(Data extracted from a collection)
***

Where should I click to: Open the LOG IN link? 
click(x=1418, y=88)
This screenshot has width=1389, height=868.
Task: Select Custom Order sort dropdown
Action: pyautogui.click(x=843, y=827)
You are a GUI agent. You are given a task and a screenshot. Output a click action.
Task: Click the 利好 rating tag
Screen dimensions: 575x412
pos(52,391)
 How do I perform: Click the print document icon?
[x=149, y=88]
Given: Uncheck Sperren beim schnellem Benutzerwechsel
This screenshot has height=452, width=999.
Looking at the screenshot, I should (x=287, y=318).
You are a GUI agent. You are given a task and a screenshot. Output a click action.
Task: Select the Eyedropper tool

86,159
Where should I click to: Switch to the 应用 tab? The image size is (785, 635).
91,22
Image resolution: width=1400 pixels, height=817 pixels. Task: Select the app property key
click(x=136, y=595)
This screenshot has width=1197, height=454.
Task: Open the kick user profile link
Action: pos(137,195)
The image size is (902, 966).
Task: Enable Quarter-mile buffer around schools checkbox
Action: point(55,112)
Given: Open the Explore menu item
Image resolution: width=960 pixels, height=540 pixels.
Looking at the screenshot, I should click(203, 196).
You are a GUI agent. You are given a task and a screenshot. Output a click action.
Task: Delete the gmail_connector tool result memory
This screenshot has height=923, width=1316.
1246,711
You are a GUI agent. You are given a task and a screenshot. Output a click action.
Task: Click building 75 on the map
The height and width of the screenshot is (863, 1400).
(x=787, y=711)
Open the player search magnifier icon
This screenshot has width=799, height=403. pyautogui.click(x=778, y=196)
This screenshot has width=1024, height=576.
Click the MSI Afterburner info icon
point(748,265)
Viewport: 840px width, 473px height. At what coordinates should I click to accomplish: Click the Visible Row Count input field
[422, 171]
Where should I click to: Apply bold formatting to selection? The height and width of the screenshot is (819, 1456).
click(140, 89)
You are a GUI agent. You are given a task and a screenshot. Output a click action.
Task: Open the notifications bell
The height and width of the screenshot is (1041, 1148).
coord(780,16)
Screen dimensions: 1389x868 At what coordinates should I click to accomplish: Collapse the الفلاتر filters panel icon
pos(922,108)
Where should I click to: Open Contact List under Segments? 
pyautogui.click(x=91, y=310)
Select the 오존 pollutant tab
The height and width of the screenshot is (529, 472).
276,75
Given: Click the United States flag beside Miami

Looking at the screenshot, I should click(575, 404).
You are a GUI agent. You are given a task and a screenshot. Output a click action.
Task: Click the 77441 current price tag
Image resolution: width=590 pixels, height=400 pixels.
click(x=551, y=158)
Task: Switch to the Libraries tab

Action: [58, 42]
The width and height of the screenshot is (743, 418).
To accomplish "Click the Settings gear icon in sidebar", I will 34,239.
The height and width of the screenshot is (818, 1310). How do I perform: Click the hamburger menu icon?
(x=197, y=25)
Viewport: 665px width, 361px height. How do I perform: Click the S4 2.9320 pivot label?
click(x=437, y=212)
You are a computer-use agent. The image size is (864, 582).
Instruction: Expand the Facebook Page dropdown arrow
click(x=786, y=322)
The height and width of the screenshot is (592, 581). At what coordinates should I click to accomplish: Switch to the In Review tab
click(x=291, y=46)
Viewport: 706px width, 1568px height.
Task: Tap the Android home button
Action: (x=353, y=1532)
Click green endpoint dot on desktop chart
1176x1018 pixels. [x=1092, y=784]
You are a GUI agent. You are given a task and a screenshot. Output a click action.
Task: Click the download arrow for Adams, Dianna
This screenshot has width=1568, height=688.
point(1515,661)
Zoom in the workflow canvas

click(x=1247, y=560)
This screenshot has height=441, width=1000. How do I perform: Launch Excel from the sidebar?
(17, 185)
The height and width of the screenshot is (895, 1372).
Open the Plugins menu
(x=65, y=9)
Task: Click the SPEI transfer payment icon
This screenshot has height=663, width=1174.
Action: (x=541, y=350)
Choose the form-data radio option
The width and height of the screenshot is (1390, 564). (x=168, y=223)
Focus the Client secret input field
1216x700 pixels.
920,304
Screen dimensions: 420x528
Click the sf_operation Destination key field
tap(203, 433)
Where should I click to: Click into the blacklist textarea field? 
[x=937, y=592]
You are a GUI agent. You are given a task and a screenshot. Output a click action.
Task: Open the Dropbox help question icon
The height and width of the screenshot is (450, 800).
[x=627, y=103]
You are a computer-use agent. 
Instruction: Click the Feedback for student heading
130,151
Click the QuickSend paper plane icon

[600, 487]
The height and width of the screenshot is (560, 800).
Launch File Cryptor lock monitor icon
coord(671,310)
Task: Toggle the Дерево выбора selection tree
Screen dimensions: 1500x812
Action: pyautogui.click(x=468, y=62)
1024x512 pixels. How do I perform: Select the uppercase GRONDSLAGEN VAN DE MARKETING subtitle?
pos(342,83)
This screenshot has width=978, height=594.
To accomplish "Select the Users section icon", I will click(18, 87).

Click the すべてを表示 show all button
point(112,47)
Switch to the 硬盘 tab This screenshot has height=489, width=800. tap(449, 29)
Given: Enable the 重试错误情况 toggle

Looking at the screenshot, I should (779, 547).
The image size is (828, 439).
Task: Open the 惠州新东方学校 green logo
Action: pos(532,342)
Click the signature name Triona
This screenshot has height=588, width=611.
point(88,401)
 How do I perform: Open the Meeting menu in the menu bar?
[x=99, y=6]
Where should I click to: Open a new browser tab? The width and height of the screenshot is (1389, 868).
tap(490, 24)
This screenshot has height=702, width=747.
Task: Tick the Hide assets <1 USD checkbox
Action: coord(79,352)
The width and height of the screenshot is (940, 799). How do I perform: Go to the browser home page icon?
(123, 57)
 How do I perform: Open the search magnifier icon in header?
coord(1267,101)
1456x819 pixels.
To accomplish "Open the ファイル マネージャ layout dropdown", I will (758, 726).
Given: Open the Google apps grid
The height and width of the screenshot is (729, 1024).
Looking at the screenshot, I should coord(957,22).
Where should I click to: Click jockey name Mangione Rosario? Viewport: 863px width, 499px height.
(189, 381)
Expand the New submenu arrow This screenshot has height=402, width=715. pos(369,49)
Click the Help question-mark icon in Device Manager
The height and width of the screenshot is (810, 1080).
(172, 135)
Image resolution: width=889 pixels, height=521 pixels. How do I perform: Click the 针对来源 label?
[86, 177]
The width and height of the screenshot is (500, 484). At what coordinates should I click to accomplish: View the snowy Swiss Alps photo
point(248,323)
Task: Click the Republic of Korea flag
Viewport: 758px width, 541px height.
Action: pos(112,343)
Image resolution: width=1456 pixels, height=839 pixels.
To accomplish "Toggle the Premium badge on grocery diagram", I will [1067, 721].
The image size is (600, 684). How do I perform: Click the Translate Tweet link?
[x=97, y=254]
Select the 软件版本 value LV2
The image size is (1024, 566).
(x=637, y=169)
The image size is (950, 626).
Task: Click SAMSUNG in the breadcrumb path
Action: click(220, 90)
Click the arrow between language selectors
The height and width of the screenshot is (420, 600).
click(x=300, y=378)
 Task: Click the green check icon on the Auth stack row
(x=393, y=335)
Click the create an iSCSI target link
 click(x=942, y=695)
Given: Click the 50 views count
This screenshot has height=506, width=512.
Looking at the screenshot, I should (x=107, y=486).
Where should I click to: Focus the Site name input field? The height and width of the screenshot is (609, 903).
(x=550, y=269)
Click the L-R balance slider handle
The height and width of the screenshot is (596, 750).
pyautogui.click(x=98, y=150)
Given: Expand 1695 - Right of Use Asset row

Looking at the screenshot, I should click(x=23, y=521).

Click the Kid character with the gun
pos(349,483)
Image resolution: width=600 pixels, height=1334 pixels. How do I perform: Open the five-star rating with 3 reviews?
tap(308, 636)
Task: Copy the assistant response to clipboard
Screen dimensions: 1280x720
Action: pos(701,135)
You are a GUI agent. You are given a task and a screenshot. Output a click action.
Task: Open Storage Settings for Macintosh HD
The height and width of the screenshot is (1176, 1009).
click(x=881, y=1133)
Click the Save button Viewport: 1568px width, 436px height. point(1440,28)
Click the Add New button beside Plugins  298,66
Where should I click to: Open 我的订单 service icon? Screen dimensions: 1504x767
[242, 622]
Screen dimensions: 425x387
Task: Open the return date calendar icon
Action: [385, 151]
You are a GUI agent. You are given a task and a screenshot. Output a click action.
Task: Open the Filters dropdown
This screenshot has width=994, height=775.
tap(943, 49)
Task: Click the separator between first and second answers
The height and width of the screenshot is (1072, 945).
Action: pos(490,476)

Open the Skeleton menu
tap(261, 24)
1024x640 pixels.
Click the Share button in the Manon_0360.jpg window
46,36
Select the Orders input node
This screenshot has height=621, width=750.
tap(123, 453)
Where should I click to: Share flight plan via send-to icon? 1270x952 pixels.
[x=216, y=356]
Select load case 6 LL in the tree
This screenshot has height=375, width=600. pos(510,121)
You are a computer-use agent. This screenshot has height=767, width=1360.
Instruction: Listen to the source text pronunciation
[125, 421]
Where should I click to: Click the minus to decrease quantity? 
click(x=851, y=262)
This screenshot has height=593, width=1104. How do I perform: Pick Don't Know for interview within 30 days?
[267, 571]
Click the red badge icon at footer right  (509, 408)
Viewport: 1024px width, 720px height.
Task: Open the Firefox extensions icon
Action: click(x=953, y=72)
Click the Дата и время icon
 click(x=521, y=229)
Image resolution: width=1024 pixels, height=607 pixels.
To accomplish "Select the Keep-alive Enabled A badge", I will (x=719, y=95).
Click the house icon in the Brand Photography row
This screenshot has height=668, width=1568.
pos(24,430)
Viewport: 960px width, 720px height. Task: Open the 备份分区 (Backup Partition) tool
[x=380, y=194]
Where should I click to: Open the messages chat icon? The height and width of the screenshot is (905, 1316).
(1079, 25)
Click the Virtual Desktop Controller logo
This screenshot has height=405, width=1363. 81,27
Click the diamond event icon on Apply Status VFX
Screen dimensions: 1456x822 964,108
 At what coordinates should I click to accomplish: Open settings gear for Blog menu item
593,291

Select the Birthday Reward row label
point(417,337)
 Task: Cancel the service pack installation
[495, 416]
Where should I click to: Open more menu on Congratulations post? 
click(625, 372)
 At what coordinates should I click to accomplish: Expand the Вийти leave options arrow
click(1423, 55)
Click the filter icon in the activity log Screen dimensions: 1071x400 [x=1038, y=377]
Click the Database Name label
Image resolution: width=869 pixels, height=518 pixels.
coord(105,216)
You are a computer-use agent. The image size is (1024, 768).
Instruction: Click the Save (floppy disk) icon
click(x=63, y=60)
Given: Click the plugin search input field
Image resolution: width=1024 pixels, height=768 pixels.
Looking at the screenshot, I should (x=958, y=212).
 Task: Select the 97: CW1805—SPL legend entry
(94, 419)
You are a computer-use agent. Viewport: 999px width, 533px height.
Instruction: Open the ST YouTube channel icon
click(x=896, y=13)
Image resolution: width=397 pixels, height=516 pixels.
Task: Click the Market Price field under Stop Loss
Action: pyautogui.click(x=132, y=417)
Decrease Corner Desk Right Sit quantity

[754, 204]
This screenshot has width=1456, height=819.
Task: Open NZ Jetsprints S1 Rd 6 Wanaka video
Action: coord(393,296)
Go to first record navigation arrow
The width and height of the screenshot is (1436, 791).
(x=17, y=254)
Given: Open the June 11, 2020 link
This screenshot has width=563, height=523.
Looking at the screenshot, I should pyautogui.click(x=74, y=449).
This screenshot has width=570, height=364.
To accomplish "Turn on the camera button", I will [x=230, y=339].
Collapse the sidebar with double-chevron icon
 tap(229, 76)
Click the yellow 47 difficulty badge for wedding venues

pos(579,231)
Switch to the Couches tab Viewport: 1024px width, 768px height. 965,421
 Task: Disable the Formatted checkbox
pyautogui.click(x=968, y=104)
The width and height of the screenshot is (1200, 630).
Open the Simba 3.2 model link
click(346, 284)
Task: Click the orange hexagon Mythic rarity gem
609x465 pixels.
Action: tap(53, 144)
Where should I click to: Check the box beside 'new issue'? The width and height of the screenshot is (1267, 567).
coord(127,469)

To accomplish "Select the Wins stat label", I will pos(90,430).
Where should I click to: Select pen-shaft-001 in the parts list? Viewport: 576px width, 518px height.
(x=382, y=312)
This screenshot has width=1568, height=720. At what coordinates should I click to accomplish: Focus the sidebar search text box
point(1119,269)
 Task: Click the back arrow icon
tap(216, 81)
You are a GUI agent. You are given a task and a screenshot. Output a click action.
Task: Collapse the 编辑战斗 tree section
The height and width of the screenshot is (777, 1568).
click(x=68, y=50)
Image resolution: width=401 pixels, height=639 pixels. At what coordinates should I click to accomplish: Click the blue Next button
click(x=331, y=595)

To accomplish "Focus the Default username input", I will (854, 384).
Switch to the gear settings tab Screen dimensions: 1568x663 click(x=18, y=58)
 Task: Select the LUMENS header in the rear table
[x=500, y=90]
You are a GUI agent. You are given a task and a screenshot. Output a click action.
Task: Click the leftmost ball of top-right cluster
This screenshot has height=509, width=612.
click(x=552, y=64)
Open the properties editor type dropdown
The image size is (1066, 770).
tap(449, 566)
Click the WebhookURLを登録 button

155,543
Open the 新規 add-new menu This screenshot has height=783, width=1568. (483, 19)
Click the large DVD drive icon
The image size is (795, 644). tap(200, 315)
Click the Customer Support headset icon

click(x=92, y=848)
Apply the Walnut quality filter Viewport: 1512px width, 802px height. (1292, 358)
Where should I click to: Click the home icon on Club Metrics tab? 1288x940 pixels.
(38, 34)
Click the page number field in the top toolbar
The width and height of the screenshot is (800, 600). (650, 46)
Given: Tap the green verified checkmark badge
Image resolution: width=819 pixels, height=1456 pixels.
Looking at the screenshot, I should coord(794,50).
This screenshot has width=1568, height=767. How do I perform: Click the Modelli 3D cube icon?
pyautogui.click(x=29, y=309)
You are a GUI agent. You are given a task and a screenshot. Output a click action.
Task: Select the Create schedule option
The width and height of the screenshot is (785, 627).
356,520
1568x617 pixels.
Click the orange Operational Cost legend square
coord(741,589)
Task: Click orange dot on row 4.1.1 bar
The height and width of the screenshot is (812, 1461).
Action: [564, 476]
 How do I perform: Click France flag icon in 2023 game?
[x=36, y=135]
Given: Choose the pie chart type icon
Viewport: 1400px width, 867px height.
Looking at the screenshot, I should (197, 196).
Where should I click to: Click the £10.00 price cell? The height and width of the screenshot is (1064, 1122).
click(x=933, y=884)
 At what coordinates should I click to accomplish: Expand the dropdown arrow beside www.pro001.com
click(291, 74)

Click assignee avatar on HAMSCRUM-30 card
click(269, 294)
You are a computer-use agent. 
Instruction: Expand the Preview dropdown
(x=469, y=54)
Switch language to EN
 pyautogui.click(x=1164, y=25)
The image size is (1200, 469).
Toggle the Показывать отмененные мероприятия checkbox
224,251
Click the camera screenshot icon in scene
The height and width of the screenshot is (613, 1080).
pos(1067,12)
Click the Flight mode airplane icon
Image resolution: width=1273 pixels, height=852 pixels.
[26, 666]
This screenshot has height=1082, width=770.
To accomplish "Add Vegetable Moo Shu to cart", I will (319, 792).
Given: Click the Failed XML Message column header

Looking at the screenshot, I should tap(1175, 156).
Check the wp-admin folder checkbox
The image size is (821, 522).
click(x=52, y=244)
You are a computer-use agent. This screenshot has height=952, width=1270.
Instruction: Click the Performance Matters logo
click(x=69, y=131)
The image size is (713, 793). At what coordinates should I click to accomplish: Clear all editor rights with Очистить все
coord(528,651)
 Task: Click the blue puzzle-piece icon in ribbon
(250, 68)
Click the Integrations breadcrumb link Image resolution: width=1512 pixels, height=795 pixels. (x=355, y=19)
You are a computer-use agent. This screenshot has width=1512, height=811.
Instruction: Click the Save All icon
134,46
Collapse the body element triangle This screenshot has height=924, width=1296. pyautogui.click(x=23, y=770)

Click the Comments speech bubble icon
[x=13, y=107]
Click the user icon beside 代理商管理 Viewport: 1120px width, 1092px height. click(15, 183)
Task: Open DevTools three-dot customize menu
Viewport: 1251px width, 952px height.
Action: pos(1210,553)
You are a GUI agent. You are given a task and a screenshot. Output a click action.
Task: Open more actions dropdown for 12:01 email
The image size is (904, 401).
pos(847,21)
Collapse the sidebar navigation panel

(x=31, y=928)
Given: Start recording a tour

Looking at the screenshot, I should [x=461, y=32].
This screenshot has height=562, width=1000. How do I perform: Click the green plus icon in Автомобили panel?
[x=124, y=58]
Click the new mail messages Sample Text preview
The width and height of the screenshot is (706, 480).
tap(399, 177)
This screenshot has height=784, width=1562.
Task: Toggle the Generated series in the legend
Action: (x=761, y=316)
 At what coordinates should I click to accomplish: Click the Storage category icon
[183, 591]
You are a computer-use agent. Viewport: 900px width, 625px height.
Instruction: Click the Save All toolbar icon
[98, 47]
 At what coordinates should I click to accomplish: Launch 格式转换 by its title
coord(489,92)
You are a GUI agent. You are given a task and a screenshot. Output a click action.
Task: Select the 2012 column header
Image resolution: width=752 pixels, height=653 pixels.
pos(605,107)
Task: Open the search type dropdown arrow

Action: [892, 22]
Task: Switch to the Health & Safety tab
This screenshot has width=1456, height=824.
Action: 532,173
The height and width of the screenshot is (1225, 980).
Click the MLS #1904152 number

***

Direction:
Please give the rows above as a numbered list, covering everything from the line containing "Click the page" down to the line containing "click(x=933, y=884)" and leaving out blank lines.

The solution:
1. Click the page number field in the top toolbar
2. The width and height of the screenshot is (800, 600). (650, 46)
3. Given: Tap the green verified checkmark badge
4. Image resolution: width=819 pixels, height=1456 pixels.
5. Looking at the screenshot, I should coord(794,50).
6. This screenshot has width=1568, height=767. How do I perform: Click the Modelli 3D cube icon?
7. pyautogui.click(x=29, y=309)
8. You are a GUI agent. You are given a task and a screenshot. Output a click action.
9. Task: Select the Create schedule option
10. The width and height of the screenshot is (785, 627).
11. 356,520
12. 1568x617 pixels.
13. Click the orange Operational Cost legend square
14. coord(741,589)
15. Task: Click orange dot on row 4.1.1 bar
16. The height and width of the screenshot is (812, 1461).
17. Action: [564, 476]
18.  How do I perform: Click France flag icon in 2023 game?
19. [x=36, y=135]
20. Given: Choose the pie chart type icon
21. Viewport: 1400px width, 867px height.
22. Looking at the screenshot, I should (197, 196).
23. Where should I click to: Click the £10.00 price cell? The height and width of the screenshot is (1064, 1122).
24. click(x=933, y=884)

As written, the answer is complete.